Anche Fratelli d’Italia ha realizzato un incremento significativo salendo da 666.765 voti a 1.422.321. Forza Italia ha ereditato dal PDL (7.332.134 voti nel 2013, già subita la scissione di FLI) 4.581.736 voti con una flessione di 2.750.398 suffragi (il PDL comprendeva anche il segmento che poi avrebbe formato NCD passando a sostenere i governi Letta, Renzi, Gentiloni).

La maggioranza relativa, sotto l’aspetto del singolo partito, è toccata com’è noto al Movimento 5 stelle: passato attraverso un risultato di apparente ridimensionamento con le elezioni europee 2014 e avendo ottenuto esiti significativi alle elezioni amministrative successive, il Movimento è salito da 8.691.406 voti a 10.725.703 (più 2.034.297) monopolizzando la protesta del Sud in maniera assolutamente egemonica (scriviamo senza disporre dell’assegnazione dei seggi al quale si sta lavorando utilizzando un meccanismo molto complicato di doppia “spalmatura” e di riversamento di voti da una lista all’altra nelle coalizioni, che non interessa comunque il M5S).

Da parte degli osservatori al proposito del voto al Sud era stato completamente sottovalutato l’esito del referendum costituzionale del 4 dicembre 2016 (espressi in quell’occasione 32.852.112 voti validi, dato assolutamente in linea con quello del 2018) quando l’elettorato delle regioni meridionali aveva espresso un massiccio rifiuto della proposta avanzata dal governo Renzi in materia costituzionale.

E’ praticamente sparita, invece, quell’area di “centro” che nel 2013 si era raccolta attorno all’esperienza del governo Monti raccogliendo all’epoca 3.591.541. I residui di quell’operazione sono rimasti ben al di sotto della soglia di sbarramento: la lista “Noi per l’Italia” schieratasi con il centro destra ha raccolto soltanto 429.243 voti, mentre è risultata assolutamente clamorosa la débacle della lista Civica Popolare intestata alla ministra Lorenzin presentatasi in appoggio al PD ha ottenuto 177.013 voti restando al di sotto addirittura dell’1%. Sempre a fianco del PD non ha superato la soglia la lista +Europa, patrocinata da Emma Bonino, ma i suoi 833.472 voti potranno essere utilizzati dalla “casa madre” democratica in occasione dell’assegnazione dei seggi parlamentari.
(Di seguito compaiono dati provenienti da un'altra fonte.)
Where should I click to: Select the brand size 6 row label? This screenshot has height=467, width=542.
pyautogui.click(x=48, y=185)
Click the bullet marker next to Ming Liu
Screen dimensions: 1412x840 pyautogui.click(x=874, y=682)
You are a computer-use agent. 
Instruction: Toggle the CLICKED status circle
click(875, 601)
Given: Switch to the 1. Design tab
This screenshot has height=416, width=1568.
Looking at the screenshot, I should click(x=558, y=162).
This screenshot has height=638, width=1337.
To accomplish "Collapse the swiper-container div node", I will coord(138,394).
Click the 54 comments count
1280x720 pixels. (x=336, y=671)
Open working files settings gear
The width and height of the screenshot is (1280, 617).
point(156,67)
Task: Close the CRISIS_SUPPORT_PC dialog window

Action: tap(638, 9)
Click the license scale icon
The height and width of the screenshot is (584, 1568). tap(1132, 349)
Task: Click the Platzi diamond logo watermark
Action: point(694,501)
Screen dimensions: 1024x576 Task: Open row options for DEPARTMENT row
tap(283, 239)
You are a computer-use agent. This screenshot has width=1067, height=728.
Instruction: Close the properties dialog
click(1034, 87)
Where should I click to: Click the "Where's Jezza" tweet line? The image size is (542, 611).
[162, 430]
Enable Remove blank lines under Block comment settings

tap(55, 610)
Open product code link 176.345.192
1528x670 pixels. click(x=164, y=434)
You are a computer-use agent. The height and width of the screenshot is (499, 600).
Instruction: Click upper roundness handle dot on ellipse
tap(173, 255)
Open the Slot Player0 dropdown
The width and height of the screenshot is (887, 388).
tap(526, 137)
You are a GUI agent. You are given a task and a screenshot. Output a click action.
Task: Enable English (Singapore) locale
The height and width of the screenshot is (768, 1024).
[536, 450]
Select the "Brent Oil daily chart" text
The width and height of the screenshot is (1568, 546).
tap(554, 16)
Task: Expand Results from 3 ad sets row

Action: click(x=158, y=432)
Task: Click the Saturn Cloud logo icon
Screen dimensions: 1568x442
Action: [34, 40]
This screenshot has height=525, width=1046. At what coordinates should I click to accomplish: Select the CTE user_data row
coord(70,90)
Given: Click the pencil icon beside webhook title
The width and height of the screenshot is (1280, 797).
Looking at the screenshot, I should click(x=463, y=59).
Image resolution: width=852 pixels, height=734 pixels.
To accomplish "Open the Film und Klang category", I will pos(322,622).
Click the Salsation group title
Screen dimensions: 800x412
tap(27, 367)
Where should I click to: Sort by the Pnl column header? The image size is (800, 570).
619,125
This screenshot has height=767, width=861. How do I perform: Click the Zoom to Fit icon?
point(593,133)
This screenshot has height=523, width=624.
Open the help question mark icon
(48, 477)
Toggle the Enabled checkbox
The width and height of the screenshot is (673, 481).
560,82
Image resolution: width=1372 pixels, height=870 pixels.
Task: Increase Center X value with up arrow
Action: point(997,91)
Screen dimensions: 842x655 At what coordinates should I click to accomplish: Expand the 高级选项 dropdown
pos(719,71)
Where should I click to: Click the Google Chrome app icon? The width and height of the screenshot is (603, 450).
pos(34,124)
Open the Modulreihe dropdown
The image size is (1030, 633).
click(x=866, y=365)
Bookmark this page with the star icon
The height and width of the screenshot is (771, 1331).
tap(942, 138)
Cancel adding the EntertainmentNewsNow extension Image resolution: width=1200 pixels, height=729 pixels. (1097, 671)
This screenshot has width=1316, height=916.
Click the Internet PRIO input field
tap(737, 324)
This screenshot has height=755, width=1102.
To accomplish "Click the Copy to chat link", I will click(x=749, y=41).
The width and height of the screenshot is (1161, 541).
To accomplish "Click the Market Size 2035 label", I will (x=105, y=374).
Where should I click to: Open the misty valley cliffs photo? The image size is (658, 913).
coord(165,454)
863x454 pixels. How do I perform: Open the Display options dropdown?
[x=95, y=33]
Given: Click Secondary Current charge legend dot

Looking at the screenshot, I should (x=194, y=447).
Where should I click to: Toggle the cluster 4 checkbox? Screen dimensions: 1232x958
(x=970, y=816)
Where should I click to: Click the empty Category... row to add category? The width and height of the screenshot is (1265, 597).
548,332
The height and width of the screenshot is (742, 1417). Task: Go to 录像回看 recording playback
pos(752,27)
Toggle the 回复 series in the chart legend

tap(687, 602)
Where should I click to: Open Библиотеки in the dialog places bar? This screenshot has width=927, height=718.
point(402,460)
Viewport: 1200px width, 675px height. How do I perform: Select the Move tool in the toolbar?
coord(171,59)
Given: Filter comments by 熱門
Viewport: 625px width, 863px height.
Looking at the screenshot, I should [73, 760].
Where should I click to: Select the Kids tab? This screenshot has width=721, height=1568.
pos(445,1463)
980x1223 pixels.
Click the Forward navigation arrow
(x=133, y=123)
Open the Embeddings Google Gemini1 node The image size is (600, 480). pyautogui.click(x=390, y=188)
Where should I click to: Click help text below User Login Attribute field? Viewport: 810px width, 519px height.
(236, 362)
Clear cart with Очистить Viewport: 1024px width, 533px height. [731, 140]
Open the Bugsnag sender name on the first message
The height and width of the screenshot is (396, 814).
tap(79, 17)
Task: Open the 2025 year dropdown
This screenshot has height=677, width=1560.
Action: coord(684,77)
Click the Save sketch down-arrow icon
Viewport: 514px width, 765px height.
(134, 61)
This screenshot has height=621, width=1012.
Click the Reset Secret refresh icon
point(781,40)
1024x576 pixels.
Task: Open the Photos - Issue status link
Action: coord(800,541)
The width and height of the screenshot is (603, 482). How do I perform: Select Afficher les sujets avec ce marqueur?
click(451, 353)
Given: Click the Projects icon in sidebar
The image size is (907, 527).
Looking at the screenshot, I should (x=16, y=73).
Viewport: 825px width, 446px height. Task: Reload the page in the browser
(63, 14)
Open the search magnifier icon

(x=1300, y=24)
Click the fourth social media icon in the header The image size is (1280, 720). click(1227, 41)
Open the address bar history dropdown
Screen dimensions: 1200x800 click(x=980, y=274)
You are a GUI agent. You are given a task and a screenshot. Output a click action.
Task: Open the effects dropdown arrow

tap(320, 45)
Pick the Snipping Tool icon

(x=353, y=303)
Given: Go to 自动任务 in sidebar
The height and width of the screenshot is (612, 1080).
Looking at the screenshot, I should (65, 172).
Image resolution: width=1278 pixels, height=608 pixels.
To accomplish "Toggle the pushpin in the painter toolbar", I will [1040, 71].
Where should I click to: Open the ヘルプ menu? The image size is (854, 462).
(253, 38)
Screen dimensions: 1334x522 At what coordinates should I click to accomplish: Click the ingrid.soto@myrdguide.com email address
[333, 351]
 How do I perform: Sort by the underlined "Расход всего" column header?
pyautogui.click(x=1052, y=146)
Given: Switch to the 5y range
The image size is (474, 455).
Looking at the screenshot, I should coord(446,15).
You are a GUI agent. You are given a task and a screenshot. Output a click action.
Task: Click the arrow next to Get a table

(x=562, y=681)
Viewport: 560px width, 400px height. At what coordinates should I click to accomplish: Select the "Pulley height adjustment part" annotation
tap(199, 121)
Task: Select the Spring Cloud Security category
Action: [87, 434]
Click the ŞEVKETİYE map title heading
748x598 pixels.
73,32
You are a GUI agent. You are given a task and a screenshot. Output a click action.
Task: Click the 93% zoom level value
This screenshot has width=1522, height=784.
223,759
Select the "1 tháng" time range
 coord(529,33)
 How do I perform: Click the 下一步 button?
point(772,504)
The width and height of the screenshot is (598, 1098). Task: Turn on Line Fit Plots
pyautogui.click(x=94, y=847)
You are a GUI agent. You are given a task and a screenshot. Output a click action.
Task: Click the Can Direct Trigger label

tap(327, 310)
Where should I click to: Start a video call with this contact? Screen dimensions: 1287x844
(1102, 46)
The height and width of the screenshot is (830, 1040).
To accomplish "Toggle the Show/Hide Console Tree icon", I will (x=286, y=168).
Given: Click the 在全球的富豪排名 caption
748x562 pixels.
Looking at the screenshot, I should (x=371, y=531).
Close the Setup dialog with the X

Insignificante il richiamo “ulivista” di “Insieme” (con socialisti e verdi) con 195.966 voti.

A sinistra non ha evidentemente funzionato la proposta di “Nuovo Centrosinistra” (tentando di rappresentarne l’ala sinistra) avanzata da Liberi e Uguali (debole per questa formazione è risultata anche l’espressione di leadership). LeU ha raccolto 1.113.758 voti (sempre in riferimento ai suffragi espressi verso i candidati nell’uninominale), esattamente gli stessi voti ottenuti nel 2013 da SeL, presentatasi allora in coalizione con il PD (1.089.231). L’apporto dei leader degli ex–DS usciti nel frattempo dal PD può essere in questo senso giudicato quasi ininfluente.

Ancora a sinistra da segnalare gli oltre 372.000 voti ottenuti dalla Lista di Potere al Popolo. La lista Rivoluzione Civile, pur allora comprendente Rifondazione Comunista aveva ottenuto 765.189 voti: si potrebbe quindi parlare, per via di affinità, di una flessione ragguardevole.

Pur tuttavia Potere al Popolo ha presentato un’impostazione affatto diversa rispetto ai cartelli di sinistra già presenti nel passato (ricordiamo l’Arcobaleno nel 2008) e quindi può essere considerata come una formazione del tutto esordiente, espressione del mancato coagulo a sinistra che era stato avanzato qualche mese fa dalle cosiddette “Assemblee del Brancaccio”.

Infine, una curiosità riguardante la lista neo-fascista di CasaSterlina che è stata oggetto, nel corso della campagna elettorale, di svariate attenzioni: CasaSterlina c’era già nel 2013 con 47.911 voti (una lista Fiamma Tricolore ne aveva realizzato 44.408 e Forza Nuova 90.047). Nel 2018 CasaPound sembra aver polarizzato l’insieme di queste formazioni di estrema destra raccogliendo 312.100 voti sfiorando l’obiettivo dell’1% (0,95%). Un segnale comunque da raccogliere.

Fin qui una prima analisi del voto basata sulle cifre assolute, sarà il caso di ritornare sull’argomento quando avremo la definitiva assegnazione dei seggi anche per valutare l’effetto distorsivo nel rapporto voti / seggi che avrà avuto questa complicata formula elettorale.